Much has changed in the last five years. Unpopular pension reforms in 2018 have hurt both Mr. Putin and United Russia in opinion polls. Ahead of the September elections, the party’s popularity hit a record low, falling below 30 percent nationally, and even lower in the big cities.

“United Russia’s polling is bad, but it doesn’t really matter,” Aleksei Mukhin, director of the Center for Political Information, a Moscow think tank, told The Moscow Times in an interview in early September. A recycled Soviet-era joke made the rounds after the elections: “You pretend to hold elections, and we pretend to vote,” a retooled version of the old quip “You pretend to pay us, and we pretend to work.”

But elections benefit the Putin government, according to an analysis by the political scientists Ivan Krastev and Stephen Holmes in their book “The Light That Failed: Why the West Is Losing the Fight for Democracy,” published last year. Elections have been turned into national rituals, spectacles that create the illusion that Russian voters can play a role in politics. They can also test the national mood, district by district, and allow the Kremlin to measure the loyalty and competence of their local officials.

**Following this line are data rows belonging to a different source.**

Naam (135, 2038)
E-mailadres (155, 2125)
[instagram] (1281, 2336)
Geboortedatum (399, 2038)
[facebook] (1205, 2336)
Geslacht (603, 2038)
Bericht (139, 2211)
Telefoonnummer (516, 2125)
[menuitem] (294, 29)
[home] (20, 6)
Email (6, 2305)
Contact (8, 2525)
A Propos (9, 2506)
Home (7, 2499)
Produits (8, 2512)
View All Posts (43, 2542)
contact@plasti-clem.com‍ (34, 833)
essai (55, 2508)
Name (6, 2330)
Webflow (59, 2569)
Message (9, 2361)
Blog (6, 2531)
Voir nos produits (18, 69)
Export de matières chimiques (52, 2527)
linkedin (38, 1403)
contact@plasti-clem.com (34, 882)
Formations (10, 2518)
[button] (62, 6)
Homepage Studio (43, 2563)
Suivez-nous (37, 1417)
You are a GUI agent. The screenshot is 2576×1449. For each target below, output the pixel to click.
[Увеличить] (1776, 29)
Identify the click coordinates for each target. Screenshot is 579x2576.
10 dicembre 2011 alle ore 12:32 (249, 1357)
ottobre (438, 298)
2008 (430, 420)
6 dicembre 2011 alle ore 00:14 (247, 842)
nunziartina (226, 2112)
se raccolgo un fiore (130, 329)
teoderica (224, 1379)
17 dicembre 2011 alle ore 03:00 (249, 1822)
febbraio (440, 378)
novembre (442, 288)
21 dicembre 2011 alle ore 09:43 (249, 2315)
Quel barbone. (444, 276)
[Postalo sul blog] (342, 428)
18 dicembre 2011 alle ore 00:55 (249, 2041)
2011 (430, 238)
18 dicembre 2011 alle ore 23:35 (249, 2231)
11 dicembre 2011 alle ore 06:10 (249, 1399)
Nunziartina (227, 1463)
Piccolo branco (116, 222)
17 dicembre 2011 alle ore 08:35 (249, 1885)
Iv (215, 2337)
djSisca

“You had a hard time in post-Communist Russia finding out how local officials were behaving, figuring out who was reliable, who could turn out the vote,” Mr. Holmes said in an interview. “It is not just about loyalty, but also about who is effective. Elections give you new tools to measure performance.”

Paradoxically, “a managed democracy,” a term often used to describe the Putin system of government, is not so much about pretending to be democratic, but rather about pretending to manage, Mr. Holmes and Mr. Krastev said in their book. “Rigging an election also allowed the government to mimic the authoritarian power that it did not actually possess,” they wrote. “In Putin’s first decade in power, organizing a pseudo-election was like wearing sheep’s clothing to prove that you are a wolf.”

But most pseudo-democrats these days are reluctant to assume their inner autocratic selves: They are not sure how to be wolves. In Nicaragua, where Mr. Ortega lost an election in 1990 after five years in power, today’s government seems to have gone further than others toward becoming a police state, but most other authoritarian rulers are careful not to cross the line, at times at the risk of seeming ineffective.

Typically, they promote their hold on power as a guarantee of stability, and a protection of the nation in a hostile, unstable world. And in some cases, such leaders do in fact enjoy broad support: Mr. Putin’s popularity rating in Russia is down from a high point of 88 percent after the annexation of Crimea in 2014, but it still hovers above 60 percent, well above the ratings of leaders in Western democracies.